Saturday, October 6, 2012

Review: Philip Glass Festival

Philip Glass, composer & piano
Tim Fain, violin
Oct. 5, University of Richmond

Philip Glass, who turned 75 in January, is being fĂȘted all over the place during this anniversary year. The University of Richmond’s Modlin Arts Center has staged a Philip Glass Festival this fall; its climax came with the composer appearing for a talk and a concert with violinist Tim Fain.

The concert program, sampling more than 30 years of Glass’ output, centered on the Chaconne from the “Partita for Solo Violin in Seven Movements.” Glass modeled his partita after those of Bach, giving the violinist many opportunities for technical display and high-strung expressiveness, as well as a complex structure to negotiate. “I was looking for a structure that was both expansive and tightly knit,” the composer writes, and he achieves that combination expertly and memorably.

Fain, for whom the partita was written, proved to be both fluent and communicative in the two-part chaconne at the heart of the piece. He was downright frisky in an encore of an excerpt from Glass’ opera “Einstein on the Beach.”

Glass played several solo-piano works from various eras. The Chopinesque “Metamorphoses” Nos. 4, 3 and 2, vintage 1989, contrasted refreshingly with “Mad Rush,” a 1979 piece, originally for organ, whose insistent ostinato and liberal application of arpeggios are characteristic of his early minimalist or “steady state” style.

In “Wichita Vortex Sutra,” a 1990 setting of Alan Ginsburg’s Vietnam War-era poem, the poet’s exuberantly delivered recording of the poem overshadowed the piano accompaniment, despite the busyness of the piano line and its rather loud amplification in this performance.

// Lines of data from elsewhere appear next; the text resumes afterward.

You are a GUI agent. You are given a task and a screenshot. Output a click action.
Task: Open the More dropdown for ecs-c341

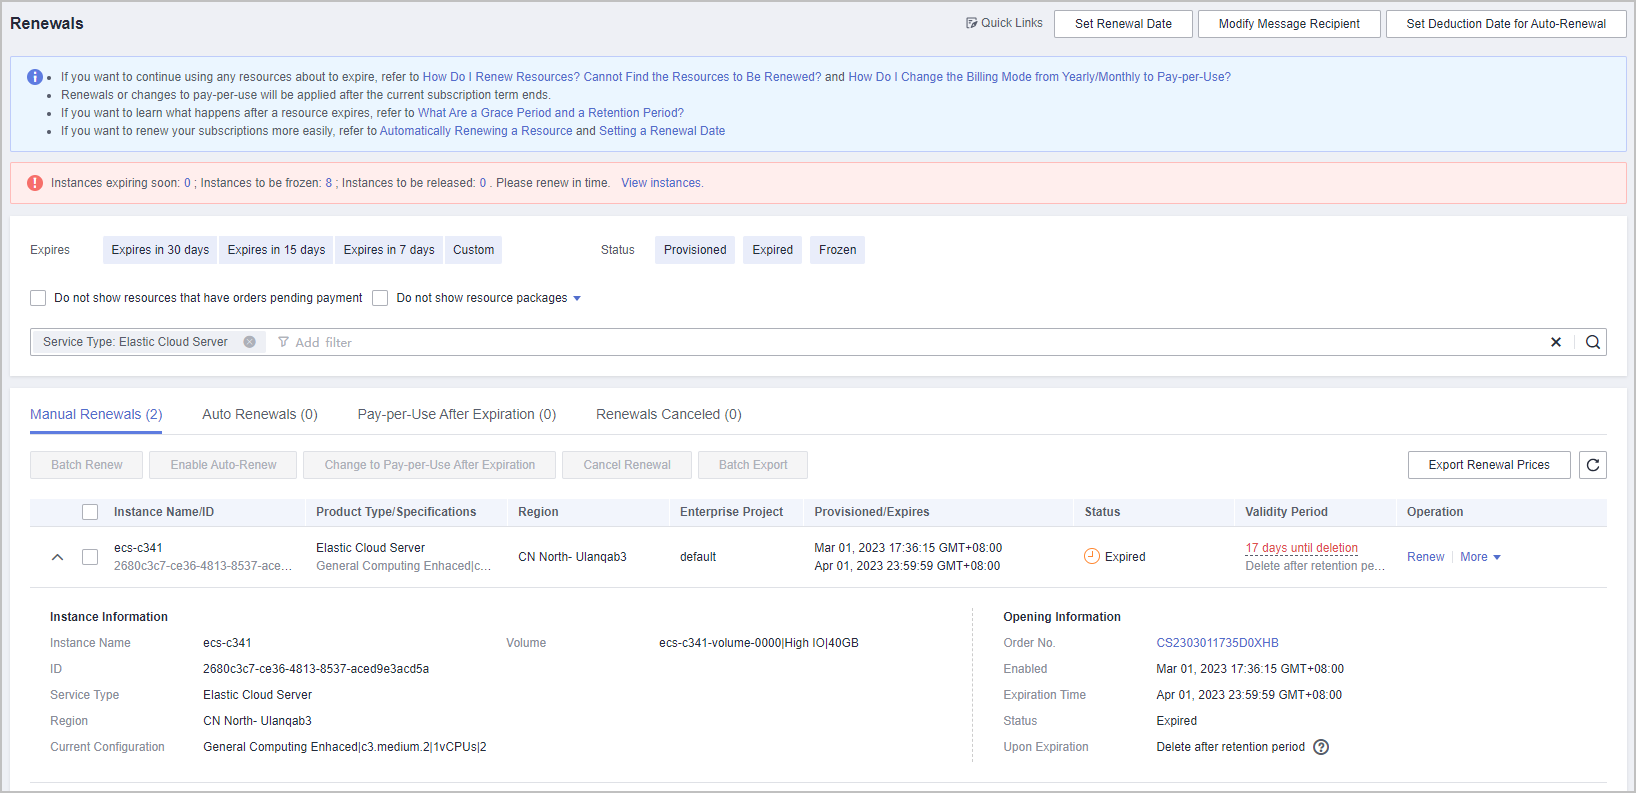click(1480, 557)
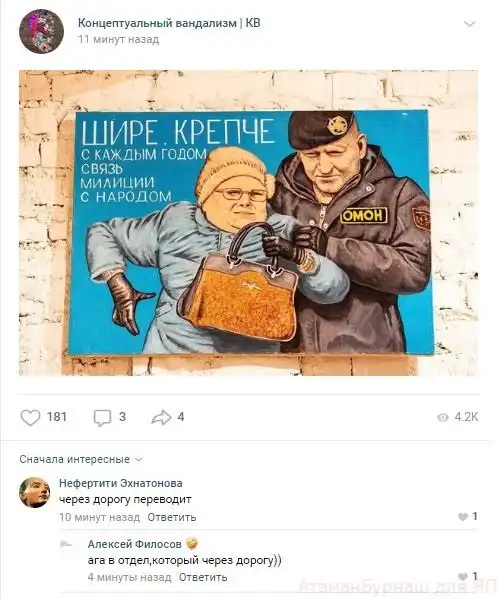Share the post with the arrow icon
The width and height of the screenshot is (504, 599).
(x=161, y=417)
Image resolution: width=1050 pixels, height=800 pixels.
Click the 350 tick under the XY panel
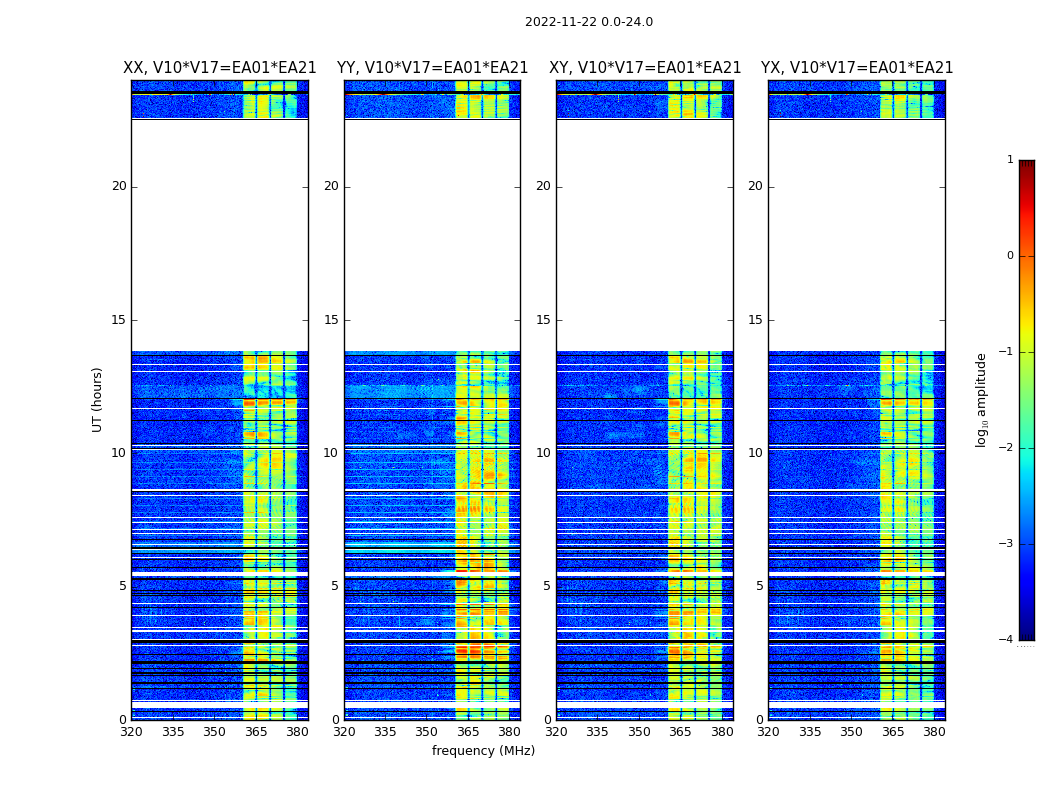[639, 732]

Glass and Fain played two duets, including three excerpts from the composer’s 1989 music for the Jean Genet play “The Screens” and “Pendulum,” a 2010 work written for an American Civil Liberties Union anniversary celebration.

Like much of Glass’ later music, scored for instruments other than electronic keyboards, these pieces sound more expressive, atmospheric and/or playful – cinematic, if you will – and less rhythmically relentless.

The composer, dressed for a casual Friday and introducing the selections as if he were conversing in someone’s living room, did not give off Grand Old Man vibes.

Maybe when he turns 80, but I wouldn’t bet on it.